-- start of Document excerpt --
How to import Apache parquet files?

2019-11-05 Thread Softwarelimits
Hi, I need to come and ask here, I did not find enough information so I
hope I am just having a bad day or somebody is censoring my search results
for fun... :)

I would like to import (lots of) Apache parquet files to a PostgreSQL 11
cluster - yes, I believe it should be done with the Python pyarrow module,
but before digging into the possible traps I would like to ask here if
there is some common, well understood and documented tool that may be
helpful with that process?

It seems that the COPY command can import binary data, but I am not able to
allocate enough resources to understand how to implement a parquet file
import with that.

I really would like follow a person with much more knowledge than me about
either PostgreSQL or Apache parquet format instead of inventing a bad
wheel.

Any hints very welcome,
thank you very much for your attention!
John


Re: How to import Apache parquet files?

2019-11-05 Thread Softwarelimits
Hi Imre, thanks for the quick response - yes, I found that, but I was not
sure if it is already production ready - also I would like to use the data
with the timescale extension, that is why I need a full import.

Have  nice day!

On Tue, Nov 5, 2019 at 4:09 PM Imre Samu  wrote:

> >I would like to import (lots of) Apache parquet files to a PostgreSQL 11
> cluster
>
> imho: You have to check and test the Parquet FDW ( Parquet File Wrapper )
-- end of Document excerpt --
-- start of Supplied data --
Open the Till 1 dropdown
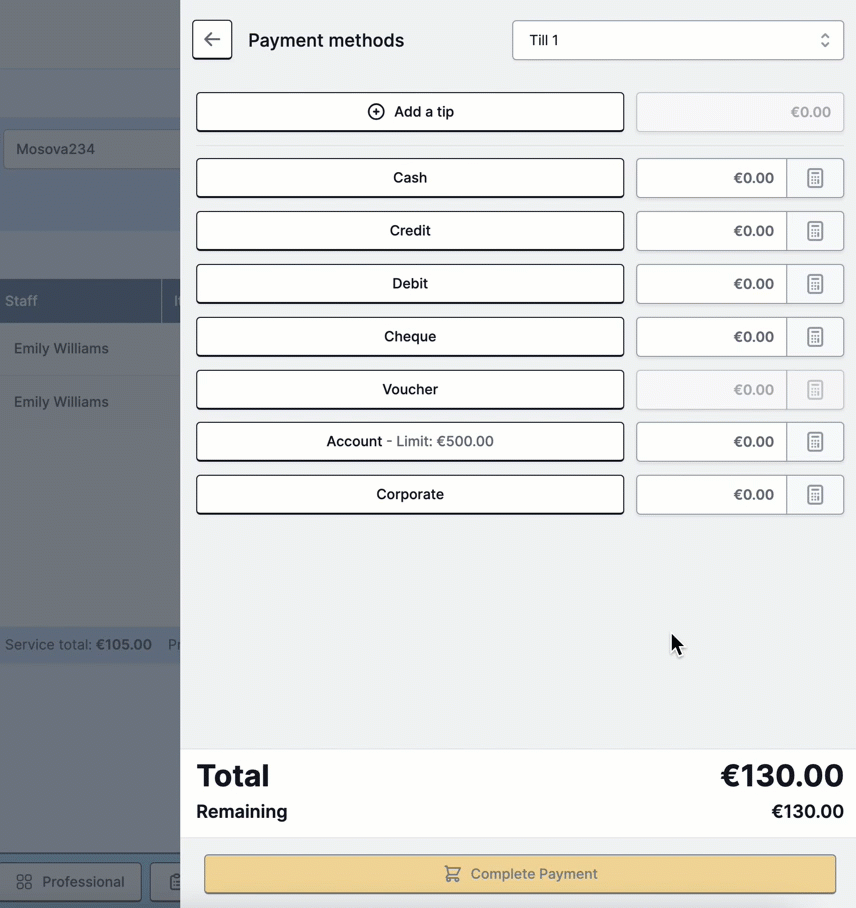Viewport: 856px width, 908px height. click(x=678, y=41)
-- end of Supplied data --
> What you will do
1. According to the thread on importing Parquet files into PostgreSQL, why does the original poster need a full import? Answer in one to three sentences.
2. Go on with the Parquet import thread, picking up right after its last line.
The listing was drawn from a different source than the thread.

> Outputs
1. The poster wants to use the data with the timescale extension. That is the reason given for needing a full import of the Parquet files into PostgreSQL.

2.
> - https://github.com/adjust/parquet_fdw
>
> Imre
>
>
>
>
> Softwarelimits  ezt írta (időpont: 2019. nov.
> 5., K, 15:57):
>
>> Hi, I need to come and ask here, I did not find enough information so I
>> hope I am just having a bad day or somebody is censoring my search results
>> for fun... :)
>>
>> I would like to import (lots of) Apache parquet files to a PostgreSQL 11
>> cluster - yes, I believe it should be done with the Python pyarrow module,
>> but before digging into the possible traps I would like to ask here if
>> there is some common, well understood and documented tool that may be
>> helpful with that process?
>>
>> It seems that the COPY command can import binary data, but I am not able
>> to allocate enough resources to understand how to implement a parquet file
>> import with that.
>>
>> I really would like follow a person with much more knowledge than me
>> about either PostgreSQL or Apache parquet format instead of inventing a bad
>> wheel.
>>
>> Any hints very welcome,
>> thank you very much for your attention!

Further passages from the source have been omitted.